Il gene SCN9A serve a produrre una proteina detta Nav1.7. Si tratta di un canale del sodio, ovvero di una struttura che si apre e si chiude consentendo il passaggio di ioni nei neuroni e non sembra avere altre funzioni oltre alla trasmissione dei segnali relativi al dolore. Quando viene espresso a livelli troppo alti, causa dolori forti e persistenti. Chi ne possiede una variante inattivata, invece, continua a percepire normalmente il caldo e il freddo, così come le pressioni tattili, ma non il dolore. Finora bloccare direttamente i canali Nav1.7 per via farmacologica non si è rivelata una strategia vincente, perché le molecole somministrate hanno interferito anche con altri canali simili, causando effetti collaterali come torpore e scarsa coordinazione. L’alternativa, dunque, è agire sul gene che serve a produrre il canale bersaglio anziché direttamente su di esso. Non è consigliabile, però, alterare la sequenza del gene in modo permanente, recidendo i filamenti del DNA con le forbici molecolari di CRISPR e lasciando che la ricucitura causi l’inattivazione.

Dunque Ana Moreno, Prashant Mali e i loro colleghi dell’Università di San Diego hanno avuto l’idea di utilizzare una variante di CRISPR in cui le forbici sono disattivate (dCas9) ma è stata aggiunta un’unità che funziona da repressore.
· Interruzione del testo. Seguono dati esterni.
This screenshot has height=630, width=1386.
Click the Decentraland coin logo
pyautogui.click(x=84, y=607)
In questo modo la piattaforma biotech conserva la capacità di individuare con precisione il bersaglio e legarsi ad esso in modo reversibile, ma senza tagliare. In pratica è come azionare un pulsante sull’off, senza precludersi la possibilità di tornare sull’on. Gli autori dello studio hanno provato sul modello animale sia CRISPR che una tecnica di editing più vecchia, le dita di zinco, con ottimi risultati in entrambi i casi. È bastato inserire in navette virali (virus adeno-associati) il pacchetto per la repressione del gene e iniettare il tutto nei topi per via spinale. In precedenza in alcuni di questi esemplari era stato indotto uno stato doloroso, somministrando loro agenti infiammatori o farmaci chemioterapici.
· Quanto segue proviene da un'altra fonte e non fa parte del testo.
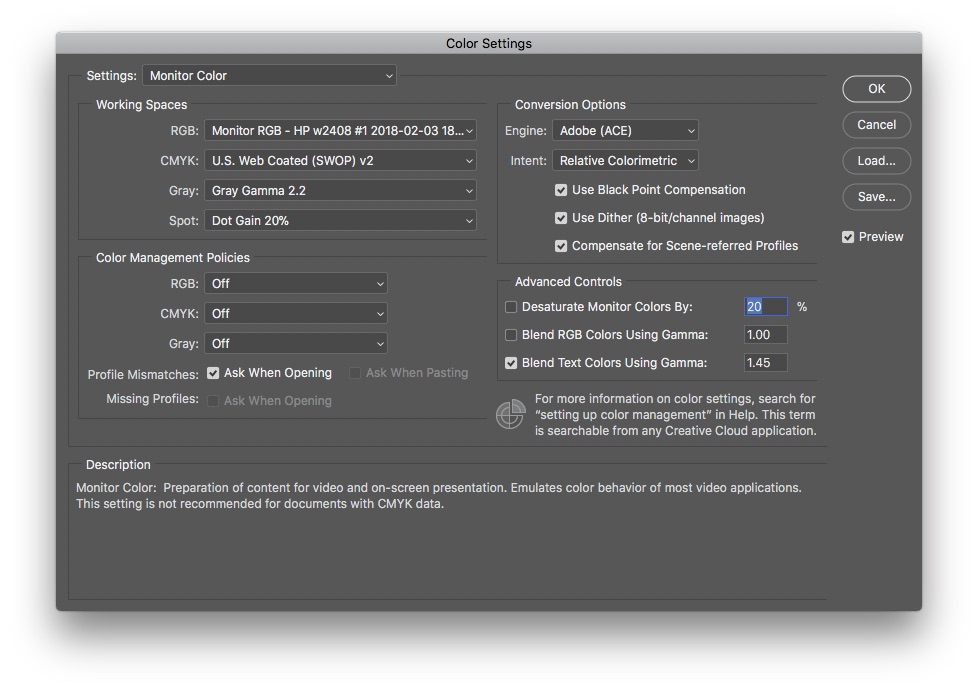Screen dimensions: 978x691
Task: Open the CMYK working space dropdown
Action: coord(340,161)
Osservandone i tempi di reazione e il comportamento in presenza di stimoli potenzialmente dolorosi, è stato appurato che la terapia genica aveva alzato la loro soglia del dolore rendendoli più tolleranti e migliorandone il benessere, senza alterazioni evidenti delle capacità cognitive né motorie. L’effetto analgesico è stato osservato per periodi di 15-44 settimane, rispettivamente per il dolore indotto da chemioterapia e infiammazione, ma la fase di osservazione prosegue. I ricercatori si aspettano che il beneficio sia di lunga durata ma non permanente, perché l’accessibilità del DNA alla trascrizione è regolata da fattori detti epigenetici che possono cambiare naturalmente nel corso del tempo.    
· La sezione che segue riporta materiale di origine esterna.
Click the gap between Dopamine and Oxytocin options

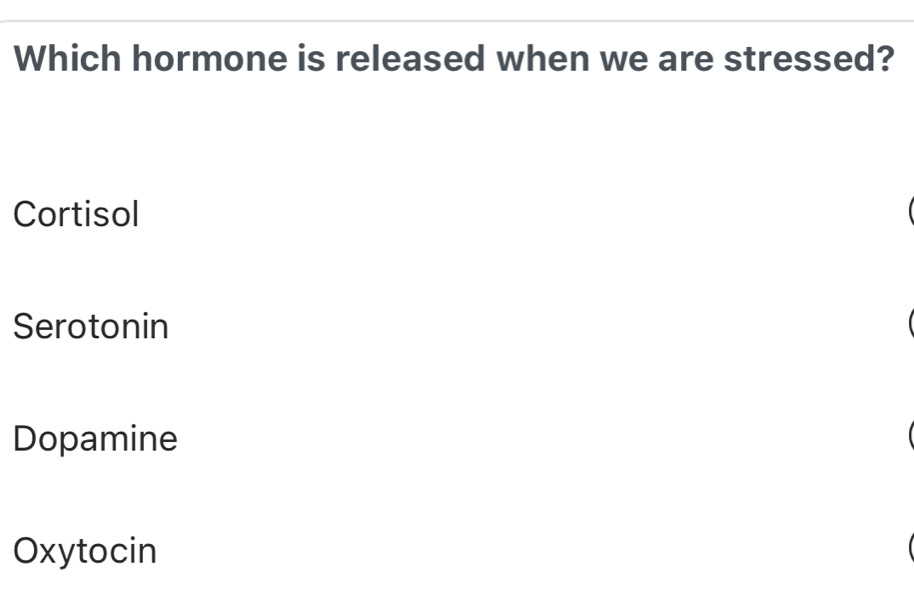(x=455, y=495)

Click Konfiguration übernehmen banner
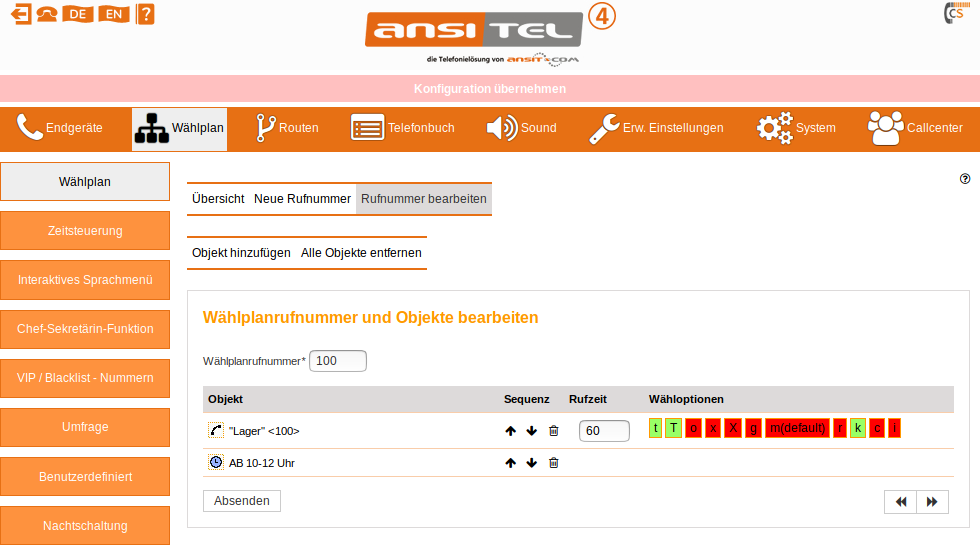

Gli autori dello studio hanno fondato una società biotech (Navega Therapeutics) con l’obiettivo di portare questa linea di ricerca dal banco del laboratorio al letto dei malati. Se i risultati saranno replicati anche nelle scimmie, sperano di poter avviare le pratiche per l’inizio di un trial clinico nel giro di un paio d’anni. Se anche la sperimentazione sull’uomo avesse successo, il costo elevato del trattamento potrebbe diventare un fattore limitante. Ma è probabile che l’attenzione si concentrerà anche sui possibili abusi in campo militare. La possibilità di disporre di soldati immuni al dolore ha già iniziato a essere discussa pubblicamente, ad esempio nel 2017 è stata menzionata tra gli scenari preoccupanti resi possibili dall’editing genomico dal presidente russo Vladimir Putin.